PASSAGE FOR REVIEW
The Oklahoman

OKC in Tier 3 of COVID-19 surge plan

- By Carmen Forman and Adam Kemp

As the number of Oklahomans hospitaliz­ed due to COVID-19 continues to hit record highs, the Oklahoma City metro area on Thursday entered Tier 3 of the state's hospital surge plan.

Although the change indicates the situation for metro-area hospitals is getting worse, state officials have no immediate plans to implement additional measures to reduce the spread of COVID- 19 or free up hospital beds.

Oklahoma City is the first of eight Oklahoma hospital regions to reach Tier 3 of the four- tiered surge plan, and the shift indicates hospital capacity for COVID and nonCOVID patients is growing limited in the area. Earlier this week, Oklahoma surpassed 1,000 hospitaliz­ations due to COVID-19 for the first time.

The State Department of Health is monitoring the situation and working with local hospitals to ensure they have capacity for all patients, Hospital Surge Plan Coordinato­r Matt Stacy said in a statement.

LISTED RECORDS
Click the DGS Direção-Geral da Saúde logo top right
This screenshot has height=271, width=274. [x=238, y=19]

* * *

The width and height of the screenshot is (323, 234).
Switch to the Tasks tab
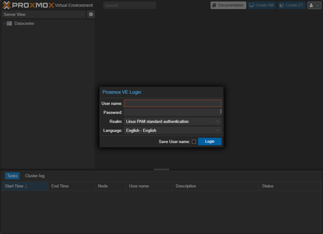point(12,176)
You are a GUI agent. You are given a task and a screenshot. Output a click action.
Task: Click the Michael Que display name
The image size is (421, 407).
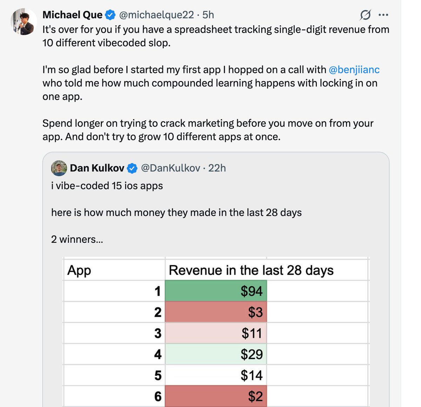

* * *

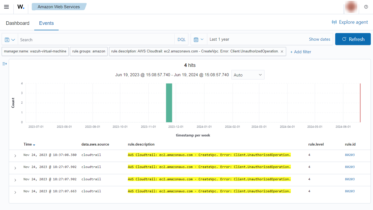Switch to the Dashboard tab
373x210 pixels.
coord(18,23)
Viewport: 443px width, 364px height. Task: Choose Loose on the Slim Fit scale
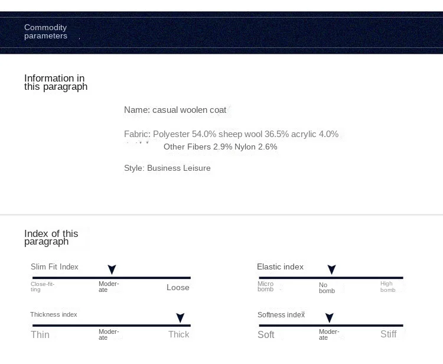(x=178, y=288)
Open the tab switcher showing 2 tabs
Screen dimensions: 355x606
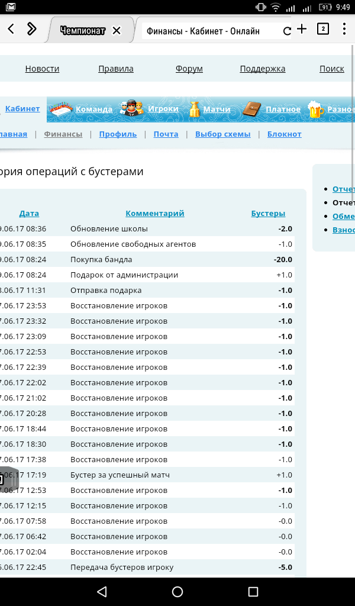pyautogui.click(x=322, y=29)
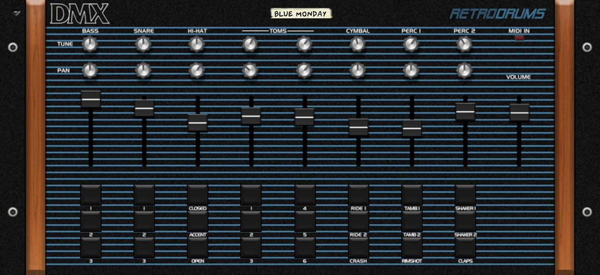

PROBLEM REQUIREMENTS
Please rewrite the article on Oklahoma City's COVID-19 surge plan from "OKC in Tier" up to and including "the first time.", changing every "Tier 3" to "Level 3".

RESULT FOR THIS TASK
OKC in Level 3 of COVID-19 surge plan

- By Carmen Forman and Adam Kemp

As the number of Oklahomans hospitaliz­ed due to COVID-19 continues to hit record highs, the Oklahoma City metro area on Thursday entered Level 3 of the state's hospital surge plan.

Although the change indicates the situation for metro-area hospitals is getting worse, state officials have no immediate plans to implement additional measures to reduce the spread of COVID- 19 or free up hospital beds.

Oklahoma City is the first of eight Oklahoma hospital regions to reach Level 3 of the four- tiered surge plan, and the shift indicates hospital capacity for COVID and nonCOVID patients is growing limited in the area. Earlier this week, Oklahoma surpassed 1,000 hospitaliz­ations due to COVID-19 for the first time.